— START Records shown —

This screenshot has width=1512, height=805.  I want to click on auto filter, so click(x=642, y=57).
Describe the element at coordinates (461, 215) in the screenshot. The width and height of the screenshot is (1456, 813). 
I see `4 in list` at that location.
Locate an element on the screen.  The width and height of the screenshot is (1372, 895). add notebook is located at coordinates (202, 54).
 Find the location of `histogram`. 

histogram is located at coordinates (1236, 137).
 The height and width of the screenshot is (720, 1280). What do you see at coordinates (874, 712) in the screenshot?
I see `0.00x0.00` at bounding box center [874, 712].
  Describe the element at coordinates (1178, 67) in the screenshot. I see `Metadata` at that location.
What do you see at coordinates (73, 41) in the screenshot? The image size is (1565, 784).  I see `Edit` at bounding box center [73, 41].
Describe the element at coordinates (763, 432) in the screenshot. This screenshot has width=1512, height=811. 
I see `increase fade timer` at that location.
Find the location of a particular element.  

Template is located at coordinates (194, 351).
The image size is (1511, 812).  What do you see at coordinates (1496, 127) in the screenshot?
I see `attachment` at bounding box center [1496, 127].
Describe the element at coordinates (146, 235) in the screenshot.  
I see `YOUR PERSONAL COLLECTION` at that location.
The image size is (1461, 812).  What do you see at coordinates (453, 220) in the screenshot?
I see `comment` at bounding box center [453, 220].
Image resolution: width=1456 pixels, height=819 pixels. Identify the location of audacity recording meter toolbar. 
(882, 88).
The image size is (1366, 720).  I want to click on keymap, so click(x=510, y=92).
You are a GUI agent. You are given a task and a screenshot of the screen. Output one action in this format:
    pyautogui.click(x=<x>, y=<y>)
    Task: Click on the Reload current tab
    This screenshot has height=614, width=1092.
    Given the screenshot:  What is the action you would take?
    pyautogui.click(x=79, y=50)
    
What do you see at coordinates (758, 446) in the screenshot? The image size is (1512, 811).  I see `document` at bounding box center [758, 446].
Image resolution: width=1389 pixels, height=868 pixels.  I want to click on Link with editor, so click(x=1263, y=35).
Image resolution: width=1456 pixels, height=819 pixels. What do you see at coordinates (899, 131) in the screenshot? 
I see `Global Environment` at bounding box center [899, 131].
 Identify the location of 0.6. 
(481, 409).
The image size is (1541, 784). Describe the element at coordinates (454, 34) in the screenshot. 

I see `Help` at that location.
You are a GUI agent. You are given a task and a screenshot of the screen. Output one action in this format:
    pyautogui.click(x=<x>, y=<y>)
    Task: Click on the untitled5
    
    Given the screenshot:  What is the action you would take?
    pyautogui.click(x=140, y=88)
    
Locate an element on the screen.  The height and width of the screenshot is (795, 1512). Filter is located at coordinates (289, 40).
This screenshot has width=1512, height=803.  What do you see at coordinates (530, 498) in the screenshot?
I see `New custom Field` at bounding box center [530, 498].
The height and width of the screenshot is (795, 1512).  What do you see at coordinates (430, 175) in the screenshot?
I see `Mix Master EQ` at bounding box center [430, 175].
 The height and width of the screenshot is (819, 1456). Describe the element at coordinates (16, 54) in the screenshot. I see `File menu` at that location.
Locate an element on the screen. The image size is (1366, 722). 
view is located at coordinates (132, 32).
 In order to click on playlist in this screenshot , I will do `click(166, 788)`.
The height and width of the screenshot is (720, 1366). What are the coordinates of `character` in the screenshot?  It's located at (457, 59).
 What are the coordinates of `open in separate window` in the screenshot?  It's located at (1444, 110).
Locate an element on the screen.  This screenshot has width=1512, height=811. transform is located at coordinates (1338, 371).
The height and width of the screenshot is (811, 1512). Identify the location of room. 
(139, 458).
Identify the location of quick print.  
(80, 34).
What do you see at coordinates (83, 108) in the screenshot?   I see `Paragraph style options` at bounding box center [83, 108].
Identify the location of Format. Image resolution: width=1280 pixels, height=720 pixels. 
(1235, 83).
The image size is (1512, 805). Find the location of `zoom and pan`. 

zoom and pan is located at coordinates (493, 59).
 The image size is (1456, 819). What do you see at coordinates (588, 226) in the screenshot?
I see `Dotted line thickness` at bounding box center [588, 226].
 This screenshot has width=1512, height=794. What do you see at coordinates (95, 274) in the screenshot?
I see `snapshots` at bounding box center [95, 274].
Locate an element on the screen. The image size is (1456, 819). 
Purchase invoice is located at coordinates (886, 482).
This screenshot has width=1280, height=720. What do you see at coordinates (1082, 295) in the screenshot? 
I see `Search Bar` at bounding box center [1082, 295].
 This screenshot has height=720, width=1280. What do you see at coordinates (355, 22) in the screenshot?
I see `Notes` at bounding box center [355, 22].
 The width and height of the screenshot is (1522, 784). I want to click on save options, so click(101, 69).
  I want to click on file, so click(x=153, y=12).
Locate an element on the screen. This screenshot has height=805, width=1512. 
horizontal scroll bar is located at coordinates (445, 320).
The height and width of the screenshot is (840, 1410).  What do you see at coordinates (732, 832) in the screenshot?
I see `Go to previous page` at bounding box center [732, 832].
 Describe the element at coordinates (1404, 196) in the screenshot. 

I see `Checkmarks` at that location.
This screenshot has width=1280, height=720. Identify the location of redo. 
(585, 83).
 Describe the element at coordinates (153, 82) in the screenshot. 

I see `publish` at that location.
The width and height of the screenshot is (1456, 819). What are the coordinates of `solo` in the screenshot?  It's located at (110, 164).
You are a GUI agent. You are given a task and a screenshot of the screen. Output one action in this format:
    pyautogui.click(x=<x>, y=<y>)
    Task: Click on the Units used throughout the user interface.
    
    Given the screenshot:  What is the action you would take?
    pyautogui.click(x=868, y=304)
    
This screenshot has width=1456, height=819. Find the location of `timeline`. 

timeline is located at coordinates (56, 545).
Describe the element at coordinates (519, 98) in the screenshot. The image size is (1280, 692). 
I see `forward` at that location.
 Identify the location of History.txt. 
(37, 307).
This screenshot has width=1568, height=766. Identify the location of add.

— END Records shown —

Description of the task =
Return all of the material above, line for line and without a single change.

Exercise result =
This screenshot has width=1512, height=805.  I want to click on auto filter, so click(x=642, y=57).
Describe the element at coordinates (461, 215) in the screenshot. The width and height of the screenshot is (1456, 813). 
I see `4 in list` at that location.
Locate an element on the screen.  The width and height of the screenshot is (1372, 895). add notebook is located at coordinates (202, 54).
 Find the location of `histogram`. 

histogram is located at coordinates (1236, 137).
 The height and width of the screenshot is (720, 1280). What do you see at coordinates (874, 712) in the screenshot?
I see `0.00x0.00` at bounding box center [874, 712].
  Describe the element at coordinates (1178, 67) in the screenshot. I see `Metadata` at that location.
What do you see at coordinates (73, 41) in the screenshot? The image size is (1565, 784).  I see `Edit` at bounding box center [73, 41].
Describe the element at coordinates (763, 432) in the screenshot. This screenshot has width=1512, height=811. 
I see `increase fade timer` at that location.
Find the location of a particular element.  

Template is located at coordinates (194, 351).
The image size is (1511, 812).  What do you see at coordinates (1496, 127) in the screenshot?
I see `attachment` at bounding box center [1496, 127].
Describe the element at coordinates (146, 235) in the screenshot.  
I see `YOUR PERSONAL COLLECTION` at that location.
The image size is (1461, 812).  What do you see at coordinates (453, 220) in the screenshot?
I see `comment` at bounding box center [453, 220].
Image resolution: width=1456 pixels, height=819 pixels. Identify the location of audacity recording meter toolbar. 
(882, 88).
The image size is (1366, 720).  I want to click on keymap, so click(x=510, y=92).
You are a GUI agent. You are given a task and a screenshot of the screen. Output one action in this format:
    pyautogui.click(x=<x>, y=<y>)
    Task: Click on the Reload current tab
    This screenshot has height=614, width=1092.
    Given the screenshot:  What is the action you would take?
    pyautogui.click(x=79, y=50)
    
What do you see at coordinates (758, 446) in the screenshot? The image size is (1512, 811).  I see `document` at bounding box center [758, 446].
Image resolution: width=1389 pixels, height=868 pixels.  I want to click on Link with editor, so click(x=1263, y=35).
Image resolution: width=1456 pixels, height=819 pixels. What do you see at coordinates (899, 131) in the screenshot? 
I see `Global Environment` at bounding box center [899, 131].
 Identify the location of 0.6. 
(481, 409).
The image size is (1541, 784). Describe the element at coordinates (454, 34) in the screenshot. 

I see `Help` at that location.
You are a GUI agent. You are given a task and a screenshot of the screen. Output one action in this format:
    pyautogui.click(x=<x>, y=<y>)
    Task: Click on the untitled5
    
    Given the screenshot:  What is the action you would take?
    pyautogui.click(x=140, y=88)
    
Locate an element on the screen.  The height and width of the screenshot is (795, 1512). Filter is located at coordinates (289, 40).
This screenshot has width=1512, height=803.  What do you see at coordinates (530, 498) in the screenshot?
I see `New custom Field` at bounding box center [530, 498].
The height and width of the screenshot is (795, 1512).  What do you see at coordinates (430, 175) in the screenshot?
I see `Mix Master EQ` at bounding box center [430, 175].
 The height and width of the screenshot is (819, 1456). Describe the element at coordinates (16, 54) in the screenshot. I see `File menu` at that location.
Locate an element on the screen. The image size is (1366, 722). 
view is located at coordinates (132, 32).
 In order to click on playlist in this screenshot , I will do `click(166, 788)`.
The height and width of the screenshot is (720, 1366). What are the coordinates of `character` in the screenshot?  It's located at (457, 59).
 What are the coordinates of `open in separate window` in the screenshot?  It's located at (1444, 110).
Locate an element on the screen.  This screenshot has width=1512, height=811. transform is located at coordinates (1338, 371).
The height and width of the screenshot is (811, 1512). Identify the location of room. 
(139, 458).
Identify the location of quick print.  
(80, 34).
What do you see at coordinates (83, 108) in the screenshot?   I see `Paragraph style options` at bounding box center [83, 108].
Identify the location of Format. Image resolution: width=1280 pixels, height=720 pixels. 
(1235, 83).
The image size is (1512, 805). Find the location of `zoom and pan`. 

zoom and pan is located at coordinates (493, 59).
 The image size is (1456, 819). What do you see at coordinates (588, 226) in the screenshot?
I see `Dotted line thickness` at bounding box center [588, 226].
 This screenshot has width=1512, height=794. What do you see at coordinates (95, 274) in the screenshot?
I see `snapshots` at bounding box center [95, 274].
Locate an element on the screen. The image size is (1456, 819). 
Purchase invoice is located at coordinates (886, 482).
This screenshot has width=1280, height=720. What do you see at coordinates (1082, 295) in the screenshot? 
I see `Search Bar` at bounding box center [1082, 295].
 This screenshot has height=720, width=1280. What do you see at coordinates (355, 22) in the screenshot?
I see `Notes` at bounding box center [355, 22].
 The width and height of the screenshot is (1522, 784). I want to click on save options, so click(101, 69).
  I want to click on file, so click(x=153, y=12).
Locate an element on the screen. This screenshot has height=805, width=1512. 
horizontal scroll bar is located at coordinates (445, 320).
The height and width of the screenshot is (840, 1410).  What do you see at coordinates (732, 832) in the screenshot?
I see `Go to previous page` at bounding box center [732, 832].
 Describe the element at coordinates (1404, 196) in the screenshot. 

I see `Checkmarks` at that location.
This screenshot has width=1280, height=720. Identify the location of redo. 
(585, 83).
 Describe the element at coordinates (153, 82) in the screenshot. 

I see `publish` at that location.
The width and height of the screenshot is (1456, 819). What are the coordinates of `solo` in the screenshot?  It's located at (110, 164).
You are a GUI agent. You are given a task and a screenshot of the screen. Output one action in this format:
    pyautogui.click(x=<x>, y=<y>)
    Task: Click on the Units used throughout the user interface.
    
    Given the screenshot:  What is the action you would take?
    pyautogui.click(x=868, y=304)
    
This screenshot has width=1456, height=819. Find the location of `timeline`. 

timeline is located at coordinates (56, 545).
Describe the element at coordinates (519, 98) in the screenshot. The image size is (1280, 692). 
I see `forward` at that location.
 Identify the location of History.txt. 
(37, 307).
This screenshot has width=1568, height=766. Identify the location of add.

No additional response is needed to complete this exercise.